What goes in as inputs includes bank data and external data like company ownership information to identify links between counterparties and transactions and map out networks of connections between entities. There is also very much a real-time element, as the system also automatically screens all trade finance transactions against 50 different scenarios to try and find any signs of potential money laundering activity, such as hidden connections between actors and suspicious payment patterns. Shearer said: 

This is all about joining the dots- about making sure that we can get the full picture of our customers, both who they are, their profile and what they are doing, their behaviour. Only when you bring those two things together can you really take the right actions to address financial crime risk. It's a complicated picture, because we need to bring together a number of different data sources within the bank. Entity resolution allows us to say this Joan Smith here and this J Smith there are in fact the same person, but getting that picture is a key problem in a bank at our scale.

Scale - but in-house

All of this ‘dot-joining' is happening at scale. Big scale. Each month, HSBC says it screens over 689 million transactions across 236 million accounts for signs of money laundering and financial crime, while 131 million customer records and 40 million transactions also get probed per month for sanctions exposures. To do that, the system has no less than 50 billion data points in it, Shearer says, being run over "a very large percentage" of its 40 million-strong global customer base.
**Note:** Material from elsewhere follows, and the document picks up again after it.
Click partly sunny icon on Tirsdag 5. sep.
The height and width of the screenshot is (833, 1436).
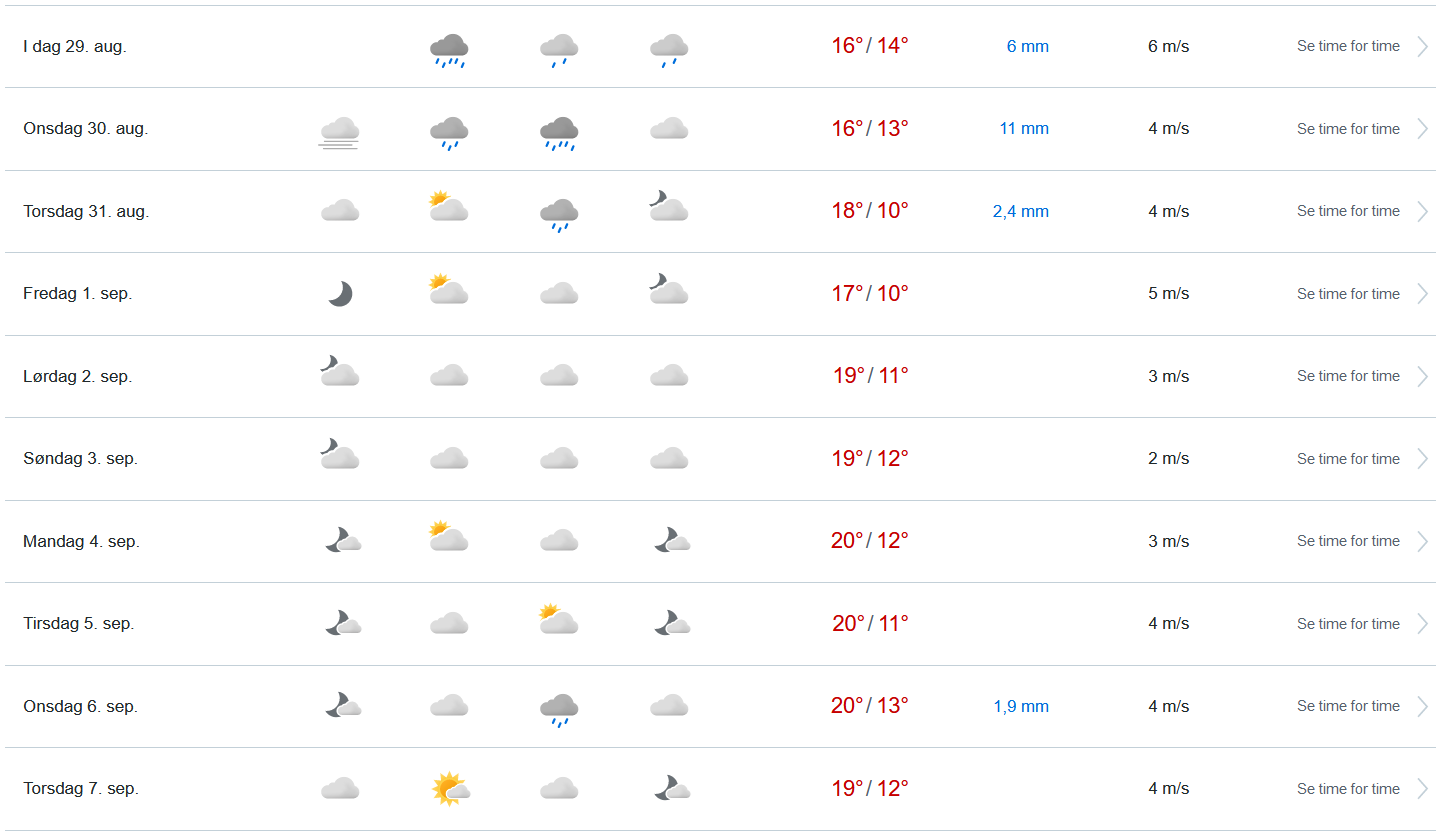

Interestingly, this is all done in-house, too: while Shearer says he is interested in the cloud, but the system is almost exclusively on-premise, built on top of an internal Data Lake architecture that HSBC put together back in 2016.

Like most large organisations, we are looking at taking advantage of the scalability and the efficiencies that cloud gives us, but that process will not be quick, because people do need reassurances that the cloud offers the right level of protections in terms of data cybersecurity and various jurisdictions have concerns about data being on cloud providers. So it will be an ongoing process, but very much we're seeking to move as much as we can to leverage the cloud, for sure.

Results

But the $64,000 (or perhaps $3 trillion?) question has to be: does it work? Shearer said: 

The system does two things for us. One, it detects any behaviour we think might be of concern to us and then allows us to investigate that concern. How do we know that detection is working? Because in its first year we found significantly more financial crime risk than we had examined and acted upon than via manual methods. In the first six months, it also generated more alerts that we thought were of quality than our previous process did in 12. So we have very good reasons to think that it's detecting both quicker and better than our previous methods.

Plus, when I talk to some of our most senior investigators, who have had experience across law enforcement and other agencies across the world, they tell me that this platform provides great acceleration to their work, and allows them to discover things that they simply would never find manually because the numbers are just too big. I can confirm that there was a case just recently, I can't go into detail, where a link was made that would never have been found if it wasn't for the tool.

Next steps for data-driven anti-money laundering work at HSBC will involve more exploration of the potential of AI and machine learning, he concludes:

The world now is networks: networks of people, networks of machines, it's all about relationships. Ultimately, what this technology does is allow you to build those relationships and generate insight from that.

I think once you bring relationships and machine learning together, I think there's a really exciting future there.